Ukraine is a significant exporter of grains such as wheat and corn, accounting for 12% and 17% of global supply, respectively. However, the conflict in the country has closed the Black Sea ports and stopped exports.

Speaking in Addis Abada, Ethiopia, Beasley said that the riots and destabilization in countries such as Sri Lanka, Tunisia, Pakistan, and Burkina Faso are a “sign of things to come.”

The “best thing we can do,” he said, is “end that damn war in Russia and Ukraine and get the port open,” the Guardian reports.

Matthew Hollingworth, the Emergency Coordinator for the World Food Program in Ukraine, has said that the war could lead to a “hunger crisis of catastrophic proportions.”
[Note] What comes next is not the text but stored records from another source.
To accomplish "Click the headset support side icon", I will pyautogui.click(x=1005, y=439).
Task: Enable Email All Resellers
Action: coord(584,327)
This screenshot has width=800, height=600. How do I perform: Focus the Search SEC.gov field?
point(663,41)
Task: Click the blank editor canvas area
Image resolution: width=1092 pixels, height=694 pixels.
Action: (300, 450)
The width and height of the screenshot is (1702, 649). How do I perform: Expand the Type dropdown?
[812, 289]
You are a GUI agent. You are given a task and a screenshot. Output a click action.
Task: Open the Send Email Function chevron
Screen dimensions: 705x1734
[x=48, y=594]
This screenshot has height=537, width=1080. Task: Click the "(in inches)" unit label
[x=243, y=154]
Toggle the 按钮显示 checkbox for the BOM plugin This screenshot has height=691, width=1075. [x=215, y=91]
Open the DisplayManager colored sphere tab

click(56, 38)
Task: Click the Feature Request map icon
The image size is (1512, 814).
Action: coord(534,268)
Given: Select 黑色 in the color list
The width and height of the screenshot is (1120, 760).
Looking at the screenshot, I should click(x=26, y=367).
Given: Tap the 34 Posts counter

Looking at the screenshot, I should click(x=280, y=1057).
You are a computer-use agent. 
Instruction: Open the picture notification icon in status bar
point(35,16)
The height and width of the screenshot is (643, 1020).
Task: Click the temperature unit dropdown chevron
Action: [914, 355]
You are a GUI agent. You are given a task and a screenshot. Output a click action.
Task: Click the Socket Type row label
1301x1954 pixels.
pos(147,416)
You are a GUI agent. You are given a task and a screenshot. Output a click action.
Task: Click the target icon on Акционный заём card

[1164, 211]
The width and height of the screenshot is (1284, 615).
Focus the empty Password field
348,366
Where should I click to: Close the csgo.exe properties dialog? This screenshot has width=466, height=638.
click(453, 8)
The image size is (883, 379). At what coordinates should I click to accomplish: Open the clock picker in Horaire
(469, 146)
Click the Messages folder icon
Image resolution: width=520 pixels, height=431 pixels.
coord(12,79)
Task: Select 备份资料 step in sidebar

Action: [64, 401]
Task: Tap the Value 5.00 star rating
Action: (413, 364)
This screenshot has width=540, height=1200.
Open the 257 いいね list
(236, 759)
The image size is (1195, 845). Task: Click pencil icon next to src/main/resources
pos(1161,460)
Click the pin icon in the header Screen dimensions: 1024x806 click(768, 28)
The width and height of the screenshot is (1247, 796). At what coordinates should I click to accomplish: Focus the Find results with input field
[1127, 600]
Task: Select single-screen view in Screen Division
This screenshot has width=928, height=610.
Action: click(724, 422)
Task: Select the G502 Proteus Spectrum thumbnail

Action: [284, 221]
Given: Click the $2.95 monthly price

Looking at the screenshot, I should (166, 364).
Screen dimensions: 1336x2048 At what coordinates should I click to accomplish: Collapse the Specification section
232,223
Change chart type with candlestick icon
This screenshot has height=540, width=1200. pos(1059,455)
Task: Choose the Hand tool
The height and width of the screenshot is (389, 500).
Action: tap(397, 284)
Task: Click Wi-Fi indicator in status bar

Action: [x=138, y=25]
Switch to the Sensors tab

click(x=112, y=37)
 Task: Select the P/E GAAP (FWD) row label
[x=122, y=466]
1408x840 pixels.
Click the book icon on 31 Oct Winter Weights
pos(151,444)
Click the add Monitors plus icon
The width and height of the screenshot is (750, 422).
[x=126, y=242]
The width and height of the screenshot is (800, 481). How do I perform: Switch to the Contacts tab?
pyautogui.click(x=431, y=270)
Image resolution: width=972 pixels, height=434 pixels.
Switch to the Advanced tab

Hollingworth said that 400 million people around the world were fed by Ukrainian grain in 2021, but now, “acute hunger is expected to rise by 47 million people if the conflict in Ukraine continues unabated.”

“Countries already on the brink rely on Ukraine for their food, and right now, food is blocked in the ports,” he said.

Speaking at the end of May, President Zelenskyy also warned of a global hunger crisis if Ukraine’s ports stayed closed, saying Ukraine’s inability to export food was creating a food emergency in countries dependent on its wheat and barley.